### Saved data entries
════════════════

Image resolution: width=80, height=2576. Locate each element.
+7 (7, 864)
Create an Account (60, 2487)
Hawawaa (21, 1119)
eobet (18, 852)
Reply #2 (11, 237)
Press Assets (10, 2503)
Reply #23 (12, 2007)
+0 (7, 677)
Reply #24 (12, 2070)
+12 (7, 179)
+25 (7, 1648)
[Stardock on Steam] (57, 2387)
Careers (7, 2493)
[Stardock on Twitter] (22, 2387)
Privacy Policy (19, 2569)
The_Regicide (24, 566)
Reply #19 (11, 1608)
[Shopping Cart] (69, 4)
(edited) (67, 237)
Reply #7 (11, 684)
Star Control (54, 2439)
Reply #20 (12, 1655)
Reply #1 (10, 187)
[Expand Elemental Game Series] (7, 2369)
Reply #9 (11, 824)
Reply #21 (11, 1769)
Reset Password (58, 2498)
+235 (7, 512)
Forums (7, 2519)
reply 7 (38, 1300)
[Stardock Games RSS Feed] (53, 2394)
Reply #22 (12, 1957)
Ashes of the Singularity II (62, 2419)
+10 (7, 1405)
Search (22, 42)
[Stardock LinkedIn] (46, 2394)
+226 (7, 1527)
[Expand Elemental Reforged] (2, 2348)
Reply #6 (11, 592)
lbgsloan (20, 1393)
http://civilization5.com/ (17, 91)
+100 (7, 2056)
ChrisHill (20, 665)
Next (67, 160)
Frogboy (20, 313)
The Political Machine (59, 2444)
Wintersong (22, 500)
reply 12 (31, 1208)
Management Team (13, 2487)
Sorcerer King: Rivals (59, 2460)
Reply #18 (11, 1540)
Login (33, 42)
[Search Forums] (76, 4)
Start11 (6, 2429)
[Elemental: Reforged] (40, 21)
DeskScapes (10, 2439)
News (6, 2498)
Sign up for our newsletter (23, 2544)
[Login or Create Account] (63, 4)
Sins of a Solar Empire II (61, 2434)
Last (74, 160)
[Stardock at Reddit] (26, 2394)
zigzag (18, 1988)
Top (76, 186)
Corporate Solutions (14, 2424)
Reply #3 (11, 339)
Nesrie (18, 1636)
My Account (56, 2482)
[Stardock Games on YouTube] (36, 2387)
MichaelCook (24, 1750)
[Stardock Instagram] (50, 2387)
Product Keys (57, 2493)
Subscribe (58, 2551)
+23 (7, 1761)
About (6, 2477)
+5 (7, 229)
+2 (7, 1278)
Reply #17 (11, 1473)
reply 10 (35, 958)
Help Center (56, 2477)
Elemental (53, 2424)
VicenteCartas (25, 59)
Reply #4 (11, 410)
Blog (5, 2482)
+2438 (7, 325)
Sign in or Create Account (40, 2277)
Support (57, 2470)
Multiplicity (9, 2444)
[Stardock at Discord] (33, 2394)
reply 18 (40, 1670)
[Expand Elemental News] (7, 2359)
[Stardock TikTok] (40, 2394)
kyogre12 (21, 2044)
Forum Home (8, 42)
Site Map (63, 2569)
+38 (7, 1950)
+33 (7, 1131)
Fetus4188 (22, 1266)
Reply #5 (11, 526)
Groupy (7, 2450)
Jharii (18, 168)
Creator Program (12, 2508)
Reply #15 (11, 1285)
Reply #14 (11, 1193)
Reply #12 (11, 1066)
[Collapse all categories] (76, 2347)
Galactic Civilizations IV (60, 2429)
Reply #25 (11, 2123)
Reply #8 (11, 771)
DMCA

════════════════

### INSTRUCTIONS TO FOLLOW
In the data above, find the line that contains "Reply #3 (11, 339)" and the line that contains "Blog (5, 2482)". Repeat exactly those lines and every line between them, and only those.

### RESPONSE FOR THIS EXERCISE
Reply #3 (11, 339)
Nesrie (18, 1636)
My Account (56, 2482)
[Stardock Games on YouTube] (36, 2387)
MichaelCook (24, 1750)
[Stardock Instagram] (50, 2387)
Product Keys (57, 2493)
Subscribe (58, 2551)
+23 (7, 1761)
About (6, 2477)
+5 (7, 229)
+2 (7, 1278)
Reply #17 (11, 1473)
reply 10 (35, 958)
Help Center (56, 2477)
Elemental (53, 2424)
VicenteCartas (25, 59)
Reply #4 (11, 410)
Blog (5, 2482)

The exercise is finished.